You wouldn’t believe how hard it is to find a porch door in January.

We had final inspection last week! We failed. The two stairways, one from the porch and one from the new kitchen door, needed adjustment, because the code had recently changed concerning the height of the top and bottom steps. Furthermore, they needed to dig a drain pipe coming out from the breakfast room crawlspace. All that has been done, and all of the piles of lumber and materials have been removed from the yard. finished-empty-porchMason used a backhoe to take away the big rocks and chunks of cement that were dug up when the foundation went in, and then smoothed the yard and spread grass seed and hay. Unfortunately, we’ve had a lot of crows hanging around lately, and I think the grass seed may have been devoured. The backhoe is still sitting in the yard, waiting on the final inspection tomorrow.

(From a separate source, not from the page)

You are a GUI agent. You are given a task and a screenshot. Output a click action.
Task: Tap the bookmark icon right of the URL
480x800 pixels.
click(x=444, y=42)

It’s not work when it’s on the porch.

The weekend weather forecast was so beautiful that I texted Greg on Friday and asked, “Can we put furniture out on the porch, or do we have to wait until after the inspector leaves?” He replied, “Put it out!” So we did, and I have lived out here every minute that I could. Saturday morning, I told David, “I plan to read and write on the porch as much as I can today,” and when I walked outside a couple of hours later, I saw that he had already set up my laptop, ready and waiting for me. Husband of the year.

Sunday morning coffee

We have a long way to go on furnishing the porch, and we have already discovered that we will definitely need blinds, especially when the weather heats up! But the woods behind my house are so peaceful. The peepers are singing, and the barred owls must think it’s spring, since their calls end in long whirr-rr-rrs. And I’ve got a rocking chair, so if you need me, I’ll be on the porch.


Update! We passed inspection! It’s all ours now.